To run the aforementioned Java project, it is obvious that we need to have access to the following sources:

  • Drugbank (to download the latest XML file)
  • TTD (to download the drugs' information file in raw format)
  • Entrez Programming Utilities (E-utilities) API (query PUG for PubChem ids and obtain a token to query for a TGT and an API key)
  • KEGG (to download the KEGG drug file)
  • UniChem API (to query for ChEMBL ids)
  • DrugBank-Sider_mapping files (to query for STITCH ids) and also include needed jar libraries in the CLASSPATH.

References

[1]: Wishart, D. S., Knox, C., Guo, A. C., Shrivastava, S., Hassanali, M., Stothard, P., ... & Woolsey, J. (2006). DrugBank: a comprehensive resource for in silico drug discovery and exploration. Nucleic acids research, 34(suppl_1), D668-D672.

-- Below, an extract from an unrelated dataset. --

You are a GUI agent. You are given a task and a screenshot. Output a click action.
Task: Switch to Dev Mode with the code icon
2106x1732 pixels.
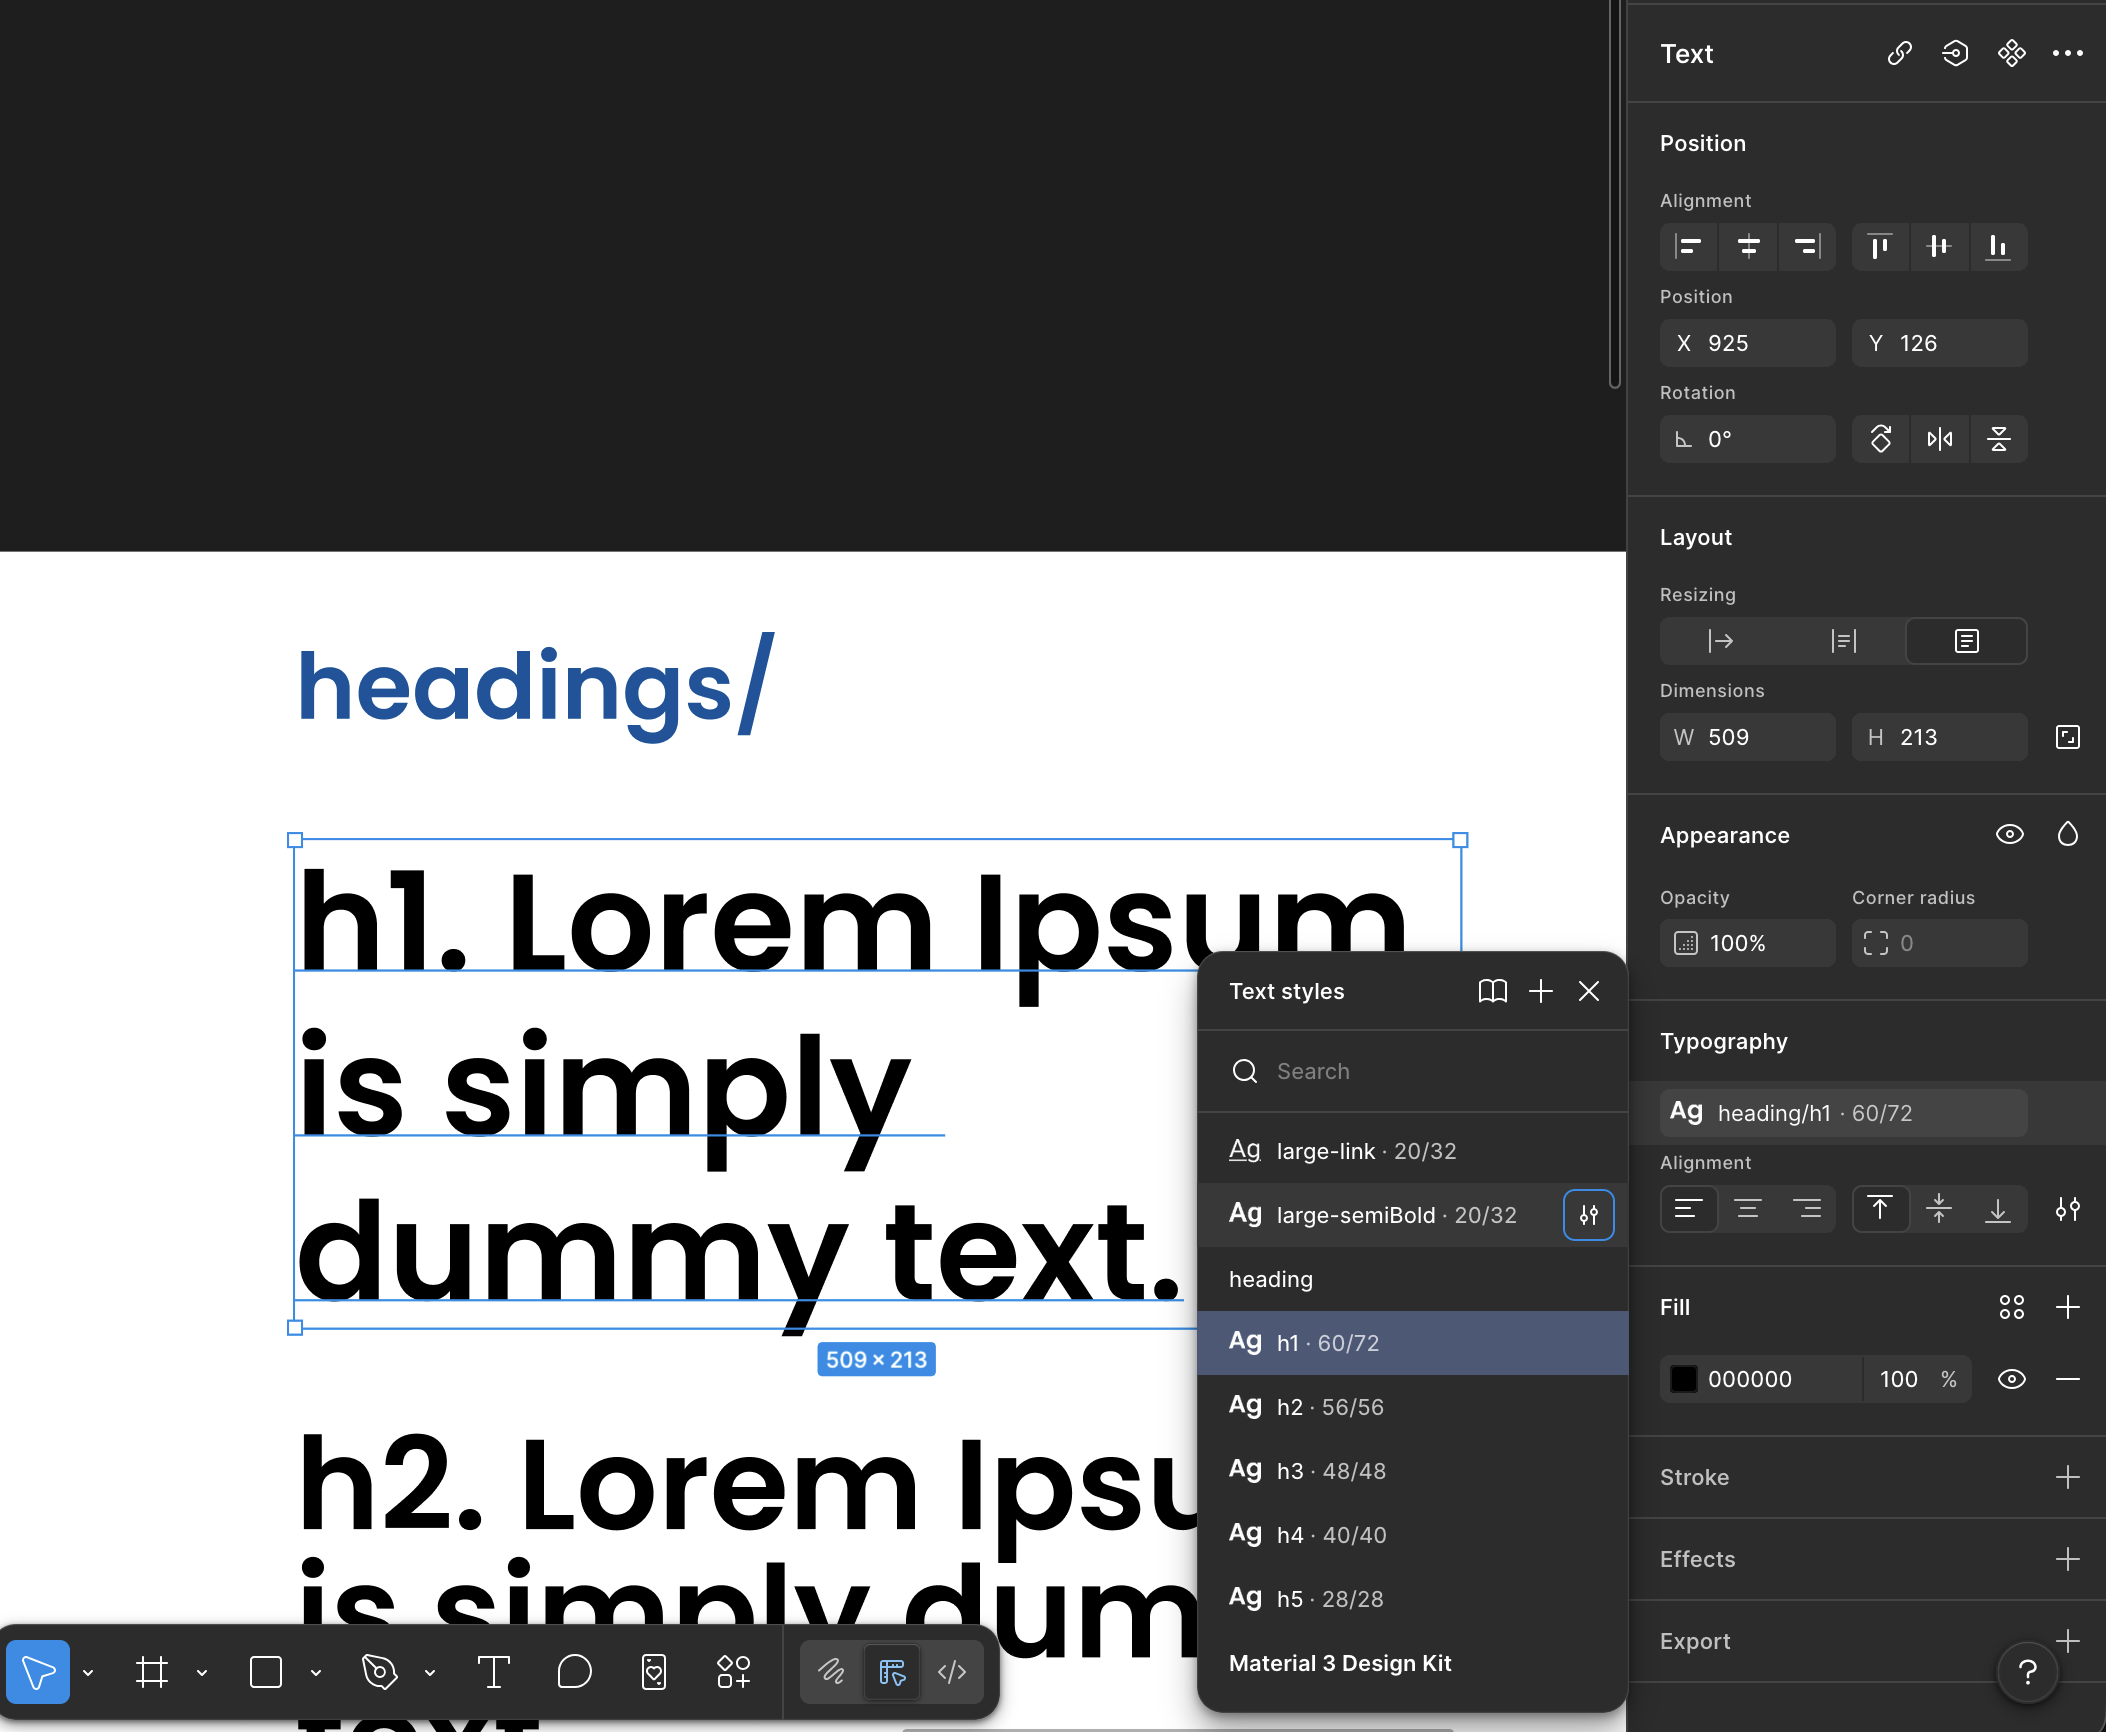point(951,1670)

[2]: Y. X. Wang, S. Zhang, F. C. Li, Y. Zhou, Y. Zhang, R. Y. Zhang, J. Zhu, Y. X. Ren, Y. Tan, C. Qin, Y. H. Li, X. X. Li, Y. Z. Chen* and F. Zhu*. Therapeutic Target Database 2020: enriched resource for facilitating research and early development of targeted therapeutics. Nucleic Acids Research. 48(D1): D1031-D1041 (2020). PubMed ID: 31691823

[3]: Mendez, D., Gaulton, A., Bento, A. P., Chambers, J., De Veij, M., Félix, E., ... & Leach, A. R. (2019). ChEMBL: towards direct deposition of bioassay data. Nucleic acids research, 47(D1), D930-D940.

[4]: Davies, M., Nowotka, M., Papadatos, G., Dedman, N., Gaulton, A., Atkinson, F., ... & Overington, J. P. (2015). ChEMBL web services: streamlining access to drug discovery data and utilities. Nucleic acids research, 43(W1), W612-W620.

[5]: Kim, S., Thiessen, P. A., Cheng, T., Yu, B., & Bolton, E. E. (2018). An update on PUG-REST: RESTful interface for programmatic access to PubChem. Nucleic acids research, 46(W1), W563-W570.

[6]: Kanehisa, M., & Goto, S. (2000). KEGG: kyoto encyclopedia of genes and genomes. Nucleic acids research, 28(1), 27-30.

[7]: Kanehisa, M. (2019). Toward understanding the origin and evolution of cellular organisms. Protein Science, 28(11), 1947-1951.

[8]: Kanehisa, M., Furumichi, M., Sato, Y., Ishiguro-Watanabe, M., & Tanabe, M. (2021). KEGG: integrating viruses and cellular organisms. Nucleic acids research, 49(D1), D545-D551.

[9]: Bodenreider, O. (2004). The unified medical language system (UMLS): integrating biomedical terminology. Nucleic acids research, 32(suppl_1), D267-D270.